Exercise aim:
Copy the records below verbatim, line for line.

Material for this exercise:
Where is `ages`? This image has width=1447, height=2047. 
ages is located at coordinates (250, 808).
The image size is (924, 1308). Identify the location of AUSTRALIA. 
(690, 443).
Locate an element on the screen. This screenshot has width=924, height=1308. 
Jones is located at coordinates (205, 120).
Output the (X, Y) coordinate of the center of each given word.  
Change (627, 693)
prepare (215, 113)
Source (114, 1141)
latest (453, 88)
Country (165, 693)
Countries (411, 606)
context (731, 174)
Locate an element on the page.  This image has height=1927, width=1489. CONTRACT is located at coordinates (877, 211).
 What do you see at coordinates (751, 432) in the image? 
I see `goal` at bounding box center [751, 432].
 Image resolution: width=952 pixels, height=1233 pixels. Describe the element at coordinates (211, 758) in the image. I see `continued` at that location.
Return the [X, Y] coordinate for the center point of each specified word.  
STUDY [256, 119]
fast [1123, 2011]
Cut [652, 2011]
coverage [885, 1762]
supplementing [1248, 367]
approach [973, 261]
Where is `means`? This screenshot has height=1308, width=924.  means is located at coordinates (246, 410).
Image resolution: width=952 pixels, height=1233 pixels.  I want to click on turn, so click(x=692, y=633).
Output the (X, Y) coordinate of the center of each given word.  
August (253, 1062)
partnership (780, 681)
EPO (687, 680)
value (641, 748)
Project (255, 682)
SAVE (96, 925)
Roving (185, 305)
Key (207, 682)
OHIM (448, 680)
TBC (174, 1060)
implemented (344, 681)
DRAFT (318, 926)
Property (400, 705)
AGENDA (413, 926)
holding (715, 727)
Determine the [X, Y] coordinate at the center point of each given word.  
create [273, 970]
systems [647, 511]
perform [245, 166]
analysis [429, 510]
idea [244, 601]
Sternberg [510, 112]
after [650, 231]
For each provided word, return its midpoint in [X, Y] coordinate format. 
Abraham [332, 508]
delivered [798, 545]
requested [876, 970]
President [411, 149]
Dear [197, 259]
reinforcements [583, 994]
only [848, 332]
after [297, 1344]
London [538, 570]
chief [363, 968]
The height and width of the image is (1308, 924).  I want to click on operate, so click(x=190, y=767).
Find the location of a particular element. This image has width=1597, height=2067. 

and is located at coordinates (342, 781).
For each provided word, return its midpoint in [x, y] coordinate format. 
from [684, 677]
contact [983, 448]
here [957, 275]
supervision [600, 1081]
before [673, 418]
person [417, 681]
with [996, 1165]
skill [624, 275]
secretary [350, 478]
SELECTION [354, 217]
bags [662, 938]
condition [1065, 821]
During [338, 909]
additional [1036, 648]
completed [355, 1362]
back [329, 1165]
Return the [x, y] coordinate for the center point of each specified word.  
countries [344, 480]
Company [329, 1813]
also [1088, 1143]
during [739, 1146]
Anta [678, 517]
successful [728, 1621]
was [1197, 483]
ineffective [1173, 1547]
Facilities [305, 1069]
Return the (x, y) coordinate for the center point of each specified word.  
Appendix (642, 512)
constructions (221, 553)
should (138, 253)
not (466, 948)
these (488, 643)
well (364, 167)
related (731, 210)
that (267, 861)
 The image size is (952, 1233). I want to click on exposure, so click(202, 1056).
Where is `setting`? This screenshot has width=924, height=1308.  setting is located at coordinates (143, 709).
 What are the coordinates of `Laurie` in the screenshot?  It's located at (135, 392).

Full solution:
Where is `ages`? This image has width=1447, height=2047. 
ages is located at coordinates (250, 808).
The image size is (924, 1308). Identify the location of AUSTRALIA. 
(690, 443).
Locate an element on the screen. This screenshot has width=924, height=1308. 
Jones is located at coordinates (205, 120).
Output the (X, Y) coordinate of the center of each given word.  
Change (627, 693)
prepare (215, 113)
Source (114, 1141)
latest (453, 88)
Country (165, 693)
Countries (411, 606)
context (731, 174)
Locate an element on the page.  This image has height=1927, width=1489. CONTRACT is located at coordinates (877, 211).
 What do you see at coordinates (751, 432) in the image? 
I see `goal` at bounding box center [751, 432].
 Image resolution: width=952 pixels, height=1233 pixels. Describe the element at coordinates (211, 758) in the image. I see `continued` at that location.
Return the [X, Y] coordinate for the center point of each specified word.  
STUDY [256, 119]
fast [1123, 2011]
Cut [652, 2011]
coverage [885, 1762]
supplementing [1248, 367]
approach [973, 261]
Where is `means`? This screenshot has height=1308, width=924.  means is located at coordinates (246, 410).
Image resolution: width=952 pixels, height=1233 pixels.  I want to click on turn, so click(x=692, y=633).
Output the (X, Y) coordinate of the center of each given word.  
August (253, 1062)
partnership (780, 681)
EPO (687, 680)
value (641, 748)
Project (255, 682)
SAVE (96, 925)
Roving (185, 305)
Key (207, 682)
OHIM (448, 680)
TBC (174, 1060)
implemented (344, 681)
DRAFT (318, 926)
Property (400, 705)
AGENDA (413, 926)
holding (715, 727)
Determine the [X, Y] coordinate at the center point of each given word.  
create [273, 970]
systems [647, 511]
perform [245, 166]
analysis [429, 510]
idea [244, 601]
Sternberg [510, 112]
after [650, 231]
For each provided word, return its midpoint in [X, Y] coordinate format. 
Abraham [332, 508]
delivered [798, 545]
requested [876, 970]
President [411, 149]
Dear [197, 259]
reinforcements [583, 994]
only [848, 332]
after [297, 1344]
London [538, 570]
chief [363, 968]
The height and width of the image is (1308, 924).  I want to click on operate, so click(x=190, y=767).
Find the location of a particular element. This image has width=1597, height=2067. 

and is located at coordinates (342, 781).
For each provided word, return its midpoint in [x, y] coordinate format. 
from [684, 677]
contact [983, 448]
here [957, 275]
supervision [600, 1081]
before [673, 418]
person [417, 681]
with [996, 1165]
skill [624, 275]
secretary [350, 478]
SELECTION [354, 217]
bags [662, 938]
condition [1065, 821]
During [338, 909]
additional [1036, 648]
completed [355, 1362]
back [329, 1165]
Return the [x, y] coordinate for the center point of each specified word.  
countries [344, 480]
Company [329, 1813]
also [1088, 1143]
during [739, 1146]
Anta [678, 517]
successful [728, 1621]
was [1197, 483]
ineffective [1173, 1547]
Facilities [305, 1069]
Return the (x, y) coordinate for the center point of each specified word.  
Appendix (642, 512)
constructions (221, 553)
should (138, 253)
not (466, 948)
these (488, 643)
well (364, 167)
related (731, 210)
that (267, 861)
 The image size is (952, 1233). I want to click on exposure, so click(202, 1056).
Where is `setting`? This screenshot has width=924, height=1308.  setting is located at coordinates (143, 709).
 What are the coordinates of `Laurie` in the screenshot?  It's located at (135, 392).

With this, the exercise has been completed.